#03 | Qual é o preço do corpo perfeito?
Será que o problema realmente está naquela fatia de bolo que você comeu na semana passada? Vem entender.
Recentemente, em uma das minhas idas ao mercado, me deparei com uma variedade de produtos proteicos, como picolé, cappuccino e até chocolate — citando apenas alguns porque a lista é grande. Isso me levou a uma reflexão nova: quando abandonamos as “comidas de verdade” e voltamos a optar pelo industrializado?
Sempre que escrevo algum texto busco informações nos meus materiais de estudo e, logo me lembrei de um trecho do livro A Formação da Culinária Brasileira, escrito pelo sociólogo Carlos Alberto Dória:
“Cada garfada está envolta naquilo que um jornalista norte-americano chamou de ‘conspiração da complexidade científica’; isto é, praticamente tudo o que consumimos foi produzido por uma poderosa máquina que, nos EUA, movimenta 32 bilhões de dólares em marketing e traz à luz, anualmente, cerca de 17 mil novos produtos, orientados pela confusa ideologia do nutricionismo”.
Assim como as outras artes, a gastronomia também é afetada pelas tendências sociais. Se você é um usuário de redes sociais, certamente já percebeu a volta dos corpos fortes, definidos e magros como o novo padrão, substituindo a magreza das super modelos que nós, da geração Z, crescemos vendo em revistas adolescentes.

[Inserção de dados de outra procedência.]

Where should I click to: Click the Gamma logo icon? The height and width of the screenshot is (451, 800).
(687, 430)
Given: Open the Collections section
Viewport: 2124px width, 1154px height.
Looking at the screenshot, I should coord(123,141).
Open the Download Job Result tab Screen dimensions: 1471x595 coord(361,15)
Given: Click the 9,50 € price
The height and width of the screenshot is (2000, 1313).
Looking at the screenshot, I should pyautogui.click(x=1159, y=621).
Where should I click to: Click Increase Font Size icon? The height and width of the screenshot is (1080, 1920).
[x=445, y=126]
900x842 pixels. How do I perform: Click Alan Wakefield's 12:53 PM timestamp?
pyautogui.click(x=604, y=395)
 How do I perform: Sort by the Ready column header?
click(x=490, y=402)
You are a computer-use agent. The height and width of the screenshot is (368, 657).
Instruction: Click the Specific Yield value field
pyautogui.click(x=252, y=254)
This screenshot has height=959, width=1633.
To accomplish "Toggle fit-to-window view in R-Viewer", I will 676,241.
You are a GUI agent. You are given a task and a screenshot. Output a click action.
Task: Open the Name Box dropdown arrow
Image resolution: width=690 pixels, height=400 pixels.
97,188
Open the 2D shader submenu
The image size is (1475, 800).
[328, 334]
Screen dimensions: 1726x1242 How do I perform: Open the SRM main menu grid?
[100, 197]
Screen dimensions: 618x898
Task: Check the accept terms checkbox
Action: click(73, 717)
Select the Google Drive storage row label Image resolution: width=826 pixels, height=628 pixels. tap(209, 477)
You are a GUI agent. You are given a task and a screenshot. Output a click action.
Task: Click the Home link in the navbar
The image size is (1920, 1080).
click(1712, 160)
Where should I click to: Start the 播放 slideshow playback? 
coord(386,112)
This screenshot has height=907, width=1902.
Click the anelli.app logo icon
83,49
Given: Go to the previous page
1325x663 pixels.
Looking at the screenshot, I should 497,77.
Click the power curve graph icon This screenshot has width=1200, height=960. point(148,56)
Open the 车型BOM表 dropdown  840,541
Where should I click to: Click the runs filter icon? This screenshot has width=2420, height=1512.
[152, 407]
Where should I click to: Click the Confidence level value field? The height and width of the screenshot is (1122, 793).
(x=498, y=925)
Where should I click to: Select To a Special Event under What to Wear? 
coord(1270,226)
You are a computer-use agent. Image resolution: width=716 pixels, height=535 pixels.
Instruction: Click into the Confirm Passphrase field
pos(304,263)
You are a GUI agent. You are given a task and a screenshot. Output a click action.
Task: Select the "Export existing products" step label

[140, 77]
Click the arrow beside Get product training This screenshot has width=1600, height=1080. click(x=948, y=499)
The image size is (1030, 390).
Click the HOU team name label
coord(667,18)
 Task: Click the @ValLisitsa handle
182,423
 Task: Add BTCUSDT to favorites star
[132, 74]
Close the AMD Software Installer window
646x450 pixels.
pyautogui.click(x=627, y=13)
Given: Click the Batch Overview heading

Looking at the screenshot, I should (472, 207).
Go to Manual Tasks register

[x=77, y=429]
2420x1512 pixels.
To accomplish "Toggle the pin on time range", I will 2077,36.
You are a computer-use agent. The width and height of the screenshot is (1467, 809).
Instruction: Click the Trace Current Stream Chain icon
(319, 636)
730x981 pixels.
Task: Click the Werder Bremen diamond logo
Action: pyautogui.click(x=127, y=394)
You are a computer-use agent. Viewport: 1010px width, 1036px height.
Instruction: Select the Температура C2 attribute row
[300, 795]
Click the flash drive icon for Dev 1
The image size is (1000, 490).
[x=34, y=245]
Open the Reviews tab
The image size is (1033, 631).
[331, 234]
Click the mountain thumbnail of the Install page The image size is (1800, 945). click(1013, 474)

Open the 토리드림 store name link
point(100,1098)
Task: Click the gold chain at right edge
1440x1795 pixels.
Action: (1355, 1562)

Para Carlos Dória, esse consumo desenfreado de produtos industrializados pode ainda resultar no desaparecimento de cozinhas como as nacionais, uma vez que estas não seguem essa ideologia nutricionista.
É fato que, sim, a proteína exerce um papel importante no nosso corpo, atuando na formação dos tecidos e na produção de anticorpos. Estudos sugerem que indivíduos que praticam atividade física moderada ingiram de 1,2 a 1,4 g de proteína por dia (quantidade que varia conforme o peso corporal). Provavelmente, se você é como eu (que treina fofo), consegue atingir essas medidas somente com a alimentação. A suplementação é recomendada principalmente para atletas profissionais e aqueles que praticam atividades físicas intensas — do tipo que você sente que o coração vai sair pela boca a qualquer momento.
O problema começa quando, ao invés de profissionais, nos consultamos com influencers fitness que, sinto dizer, possivelmente não atingiram aquele tão sonhado corpo naturalmente. Ao substituirmos alimentos naturais por estes enriquecidos de proteínas, não estamos apenas perdendo o prazer de comer um bom prato, mas também colocando nossa vida em risco. Isso mesmo!!! A ingestão exagerada de proteína pode causar aterosclerose — nome difícil para o acúmulo de gordura e outras substâncias nas artérias, podendo resultar em doenças cardiovasculares.
Em suma, podemos dizer que essa nova onda fitness demonizou o biscoito recheado e o achocolatado de caixinha para consumir os mesmos produtos em uma embalagem bonitinha com um selo de +proteína.
Em um estudo realizado pela universidade espanhola Miguel Hernández de Elche (UMH), analisaram-se as tabelas nutricionais de 4.325 desses produtos e o resultado surpreendeu: 91% deles foram considerados não saudáveis, uma vez que grande parte das amostras possuía altas quantidades de gordura saturada, sal, açúcares e/ou corantes. Basicamente, estamos colocando nosso corpo em risco para atingir o corpo definido como ideal.
Numa sociedade em que o tempo de lazer não é uma de nossas prioridades (obrigada, capitalismo!!!), precisamos escolher entre utilizar as horas de descanso para de fato relaxar ou para atividades como cozinhar — isso sem falar na alta dos produtos de qualidade, cada dia mais inacessíveis. Portanto, é sim compreensível essas substituições que, ainda que inconscientes, condizem com o estilo de vida imposto à grande parte da sociedade.
Para não ser hipócrita: sim, diariamente tomo minha creatina e minha vitamina com whey. Não espero que com esse texto você remova todos esses industrializados da sua geladeira. Espero que tenhamos mais conhecimento sobre o que estamos consumindo e o que, de fato, nos é benéfico. Faça exercícios, coma seu docinho no final de semana e, principalmente, não se cobre tanto, afinal, a moda é passageira e sua saúde é pra toda a vida.